When you’re an actor looking for representation, you will usually sit down for meetings with the agencies who are interested in working with you. These meetings can be in-person or virtual. The goal of the agency meeting is twofold: first, to show the agent that you’re a talented professional who will work hard alongside her to move your career forward and second, to decide whether this particular agent and agency are a good fit for your team. As you plan for a successful meeting, these are five items you should always prepare:
You must be able to talk about yourself confidently and describe your training and history of work as an actor. Be prepared to elaborate on any credit on your résumé and discuss your strengths and accomplishments. You’ll want to be able to articulate how the agent will benefit from working with you.

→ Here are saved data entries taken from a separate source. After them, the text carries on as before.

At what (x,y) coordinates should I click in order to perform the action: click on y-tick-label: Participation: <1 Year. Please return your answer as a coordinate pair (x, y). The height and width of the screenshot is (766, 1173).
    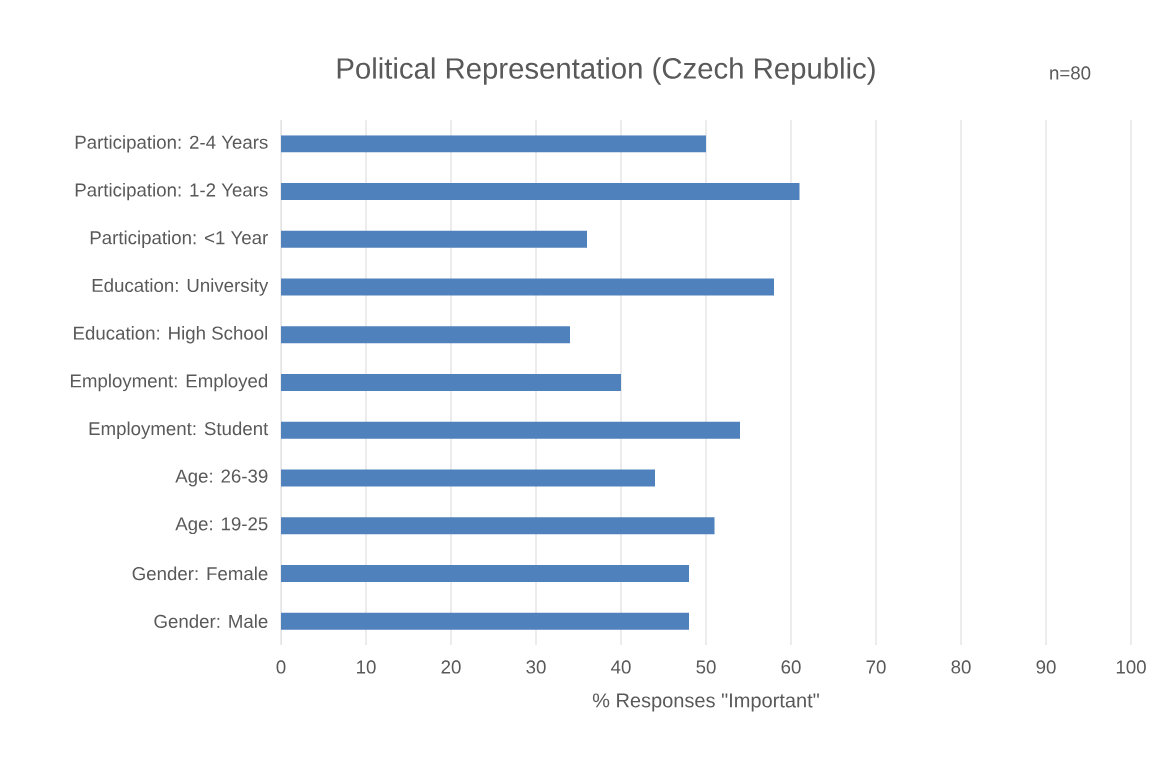
    Looking at the image, I should click on (179, 240).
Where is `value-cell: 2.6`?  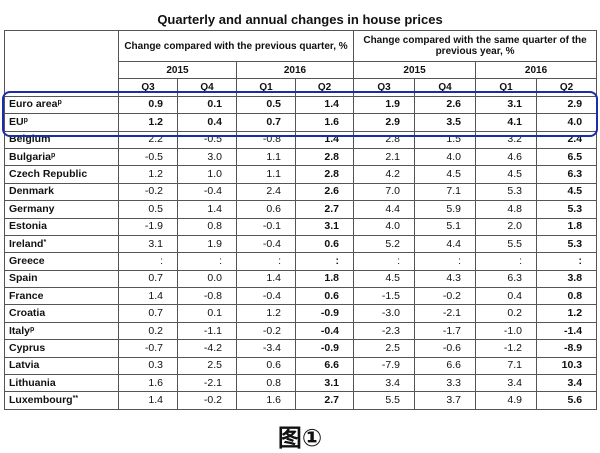 value-cell: 2.6 is located at coordinates (324, 192).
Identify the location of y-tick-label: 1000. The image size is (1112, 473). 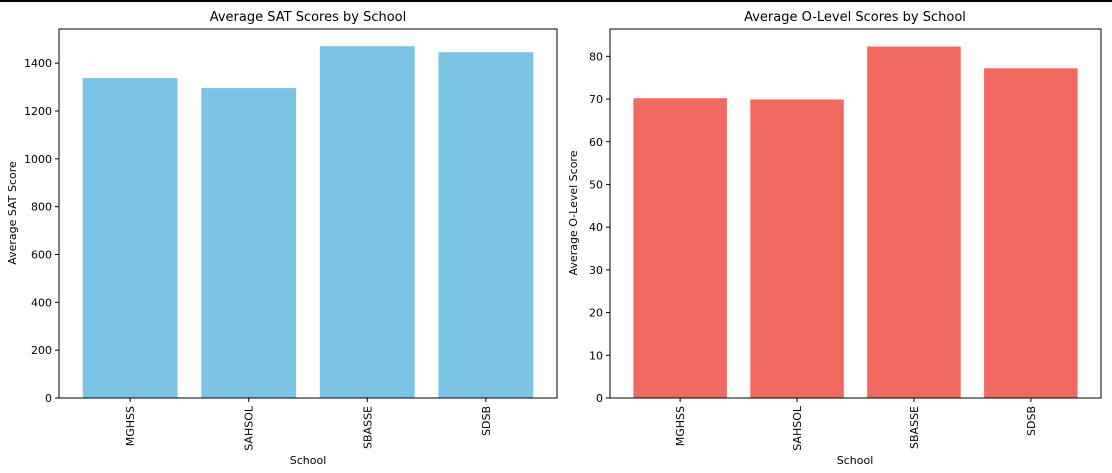
(38, 160).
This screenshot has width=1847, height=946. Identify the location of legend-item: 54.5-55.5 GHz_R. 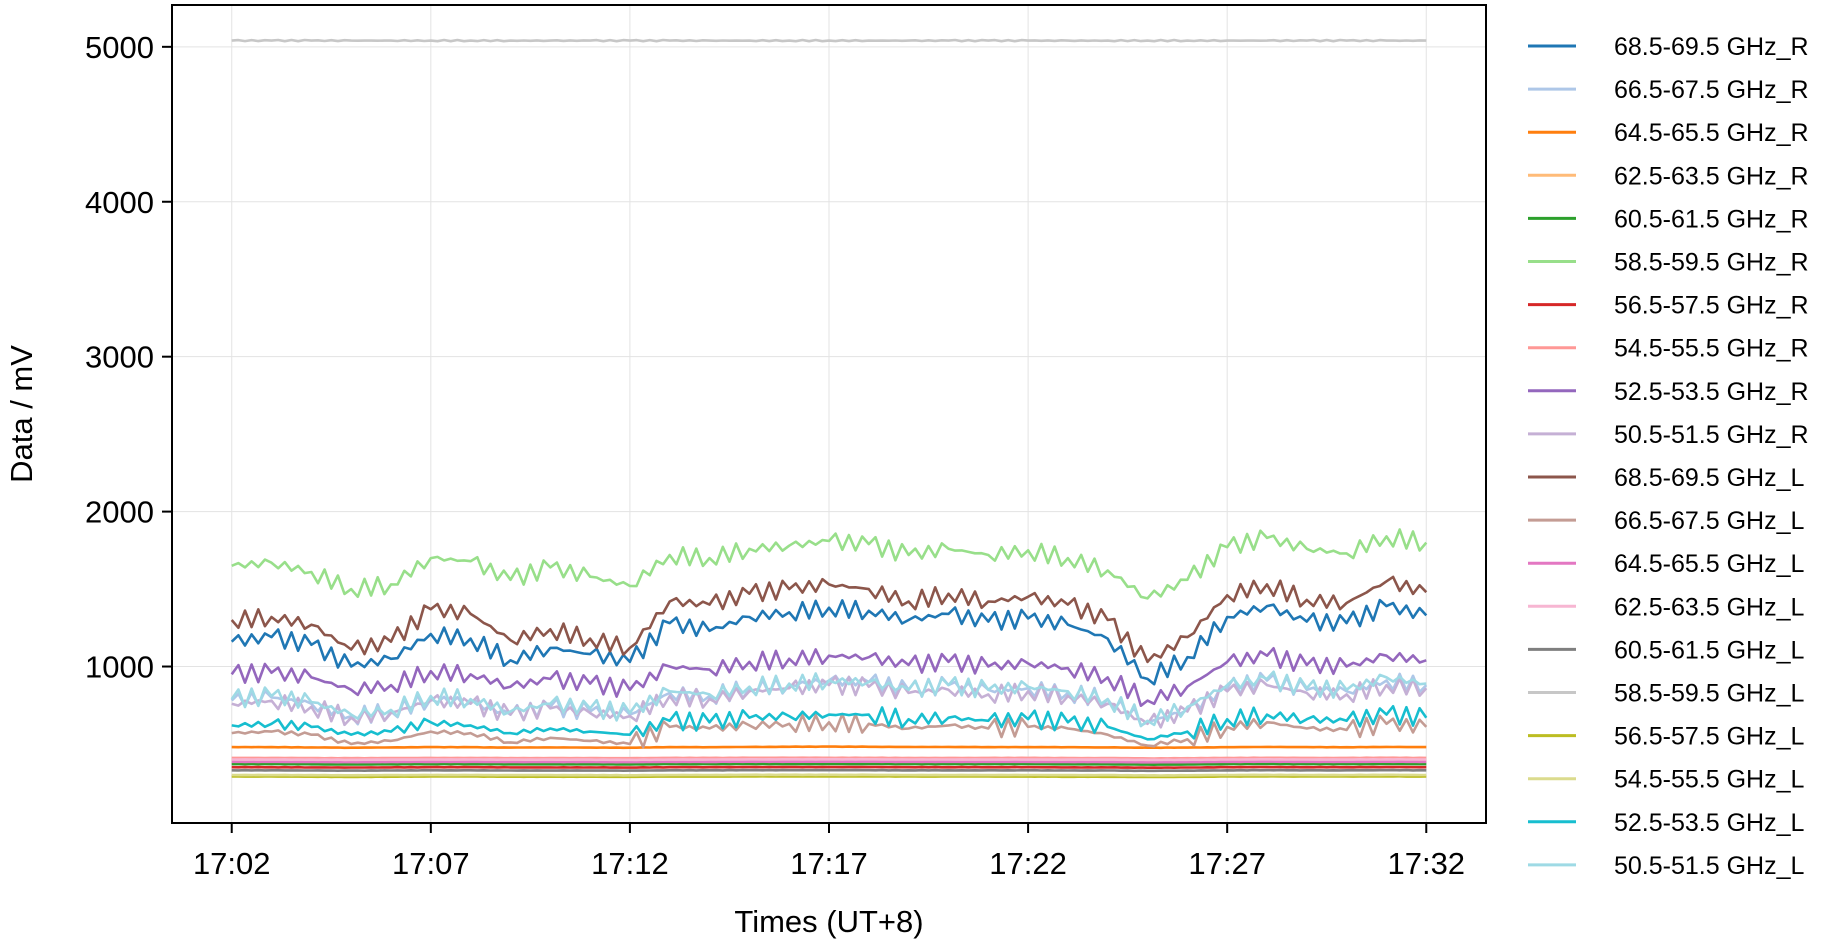
(1668, 349).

Reflect on your six-month, one-year, and three-year goals in advance of the meeting. Be clear on where you see your career headed and what you’re willing to do to get there. An agent will appreciate that you are thoughtful and intentional about your career path and that you understand the realities of success in this business.
While an agent will likely have reviewed your materials in advance of the meeting and looked at your online casting profiles, website and demo reel, you should be prepared to show physical copies during a meeting. Bring the headshots that you most often use at auditions. Update your résumé with recent credits, skills, and training. Gather postcards, press releases, theater reviews, and any other materials you’ve used to build relationships with casting directors, producers, and others in the industry. It’s smart to show an agent that you’ve been promoting yourself and aren’t expecting them to do all the work to launch your career.

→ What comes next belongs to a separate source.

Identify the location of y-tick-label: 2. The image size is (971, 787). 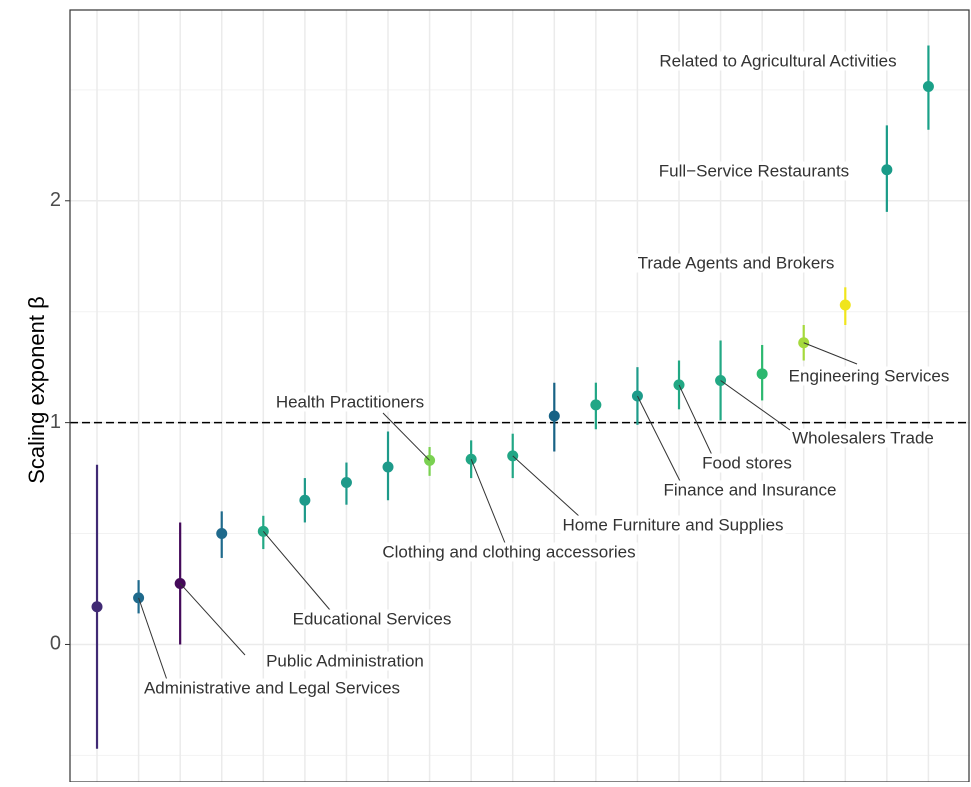
(56, 200).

READ: How to Get an Acting Agent
Be prepared to talk about relationships you have cultivated on your own. Take some time to make a list of any casting directors who have hired you or call you in regularly. Include any producers, directors, or writers whose projects you have worked on, along with mentors you have a strong connection with. Review this “fan” list with the agent during your meeting to see if you have any contacts in common and to show that you’ve been actively networking. The agent will appreciate that you have been proactive and is more likely to view you as a great potential client who already has some momentum and a strong work ethic.
Prepare a list of insightful questions that will help you get to know the agent and her working style. Remember: you are interviewing this agent to figure out whether she is good for you as well! Show a genuine interest in her career and get a sense of her outlook and approach to working in the entertainment industry. Be present as you ask these questions and listen carefully.
Finally, be sure to relax. Bring your authentic self and a positive mindset to the meeting. Be confident in your abilities and worth as an actor, but practice humility rather than cockiness or a sense of entitlement.
Before you leave, be clear on what the next step is. Does the agent need to meet with the rest of the team before making a decision? Have a sense of the timeline and let her know when you will follow up.